As an artist that specializes in cult iconography I am often approached by clients who are looking for a representation for obscure Gods. Often times these Gods have no known representation, or representations that have not gained popularity to join the mass production market. I have even found myself sculpting statues of Gods I couldn’t find for my personal cult such as Nemesis, Melusine, and Hekate Einalia. But most of the time I adopt an easier approach of re-purposing statues.
On my altar to Selene and Helios I have two large representations, Selene made from a generic female statue I sculpted bull horns for, and Helios made from a Statue of David. As Eros led me to explore the Anemoi, the Wind Gods, I started to research Their mother, Eos, Goddess of Dawn. Needless to say She has no representation that really fits with my Hellenic view with the exception of the statues of Aurora that came out of the turn of the century. So I began to look for a statue I could use and transform into Her.

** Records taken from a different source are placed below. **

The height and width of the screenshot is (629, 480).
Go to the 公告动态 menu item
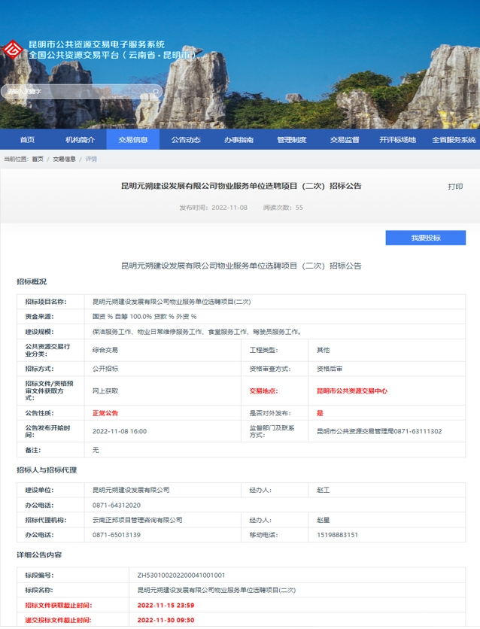pyautogui.click(x=185, y=140)
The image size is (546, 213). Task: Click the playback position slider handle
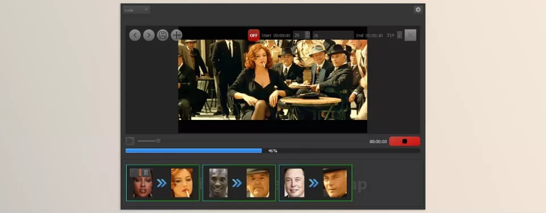[x=159, y=141]
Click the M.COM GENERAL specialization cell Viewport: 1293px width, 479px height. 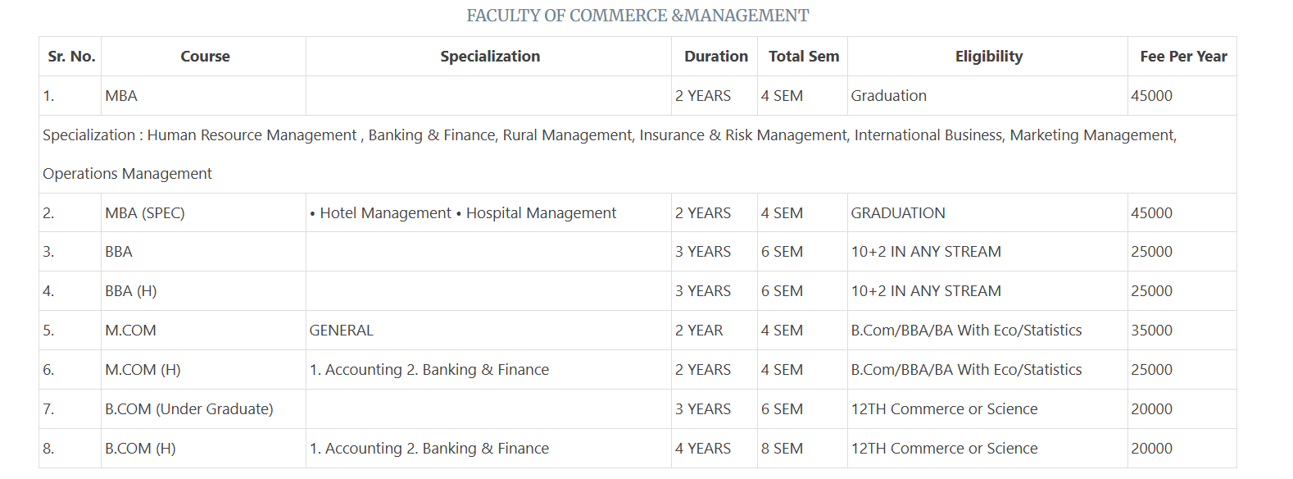[x=342, y=331]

To begin I researched classical imagery of the Goddess to figure out a baseline of what I was looking for. Then I began to research Her a little more in depth. Eos, the Goddess of Dawn, actually shares a source with other Dawn Goddesses such as the Roman Aurora, the Vedic Ushas, the Lithuanian Ausrine, and the Germanic Ostara (Eostre). All of these incarnations come from the Proto-Indo-European Goddess Hausos. She is a Goddess of Dawn and renewed of life (possibly where the Spring associations come from with Eostre) so my first search was “angel with flowers statue” because I wanted this image to give a nod to Her associations with renewal despite them missing in Hellenic mythology. After combing over pages I settled on one that fit what I was looking for, a fairly standard angel on a cloud with a billowing cloth and flowers.
Whenever I re-purpose statues I try not to look at the original paint job because repainting them is my primary way of consecrating the image to the God I am creating. So for this one I set out to get inspiration and found my color scheme in the painting of Eos by Evelyn De Morgan. I actually liked the yellow dress the statue had so I kept that color. As I painted Her I continuously read Her myths and hymns ( I work at my desk in front of my computer screen).
I repainted the flowers in colors one would find in a sunrise, and by the time I was done the statue was completely transformed into the perfect Eos! I have similarly used angel statues for other winged Goddesses such as Iris and Khione and I find them to be perfect base images that can function as sacred art for those hard to find Celestials we want to celebrate but have a hard time manifesting in physical form, perhaps hiding in those statues all around us.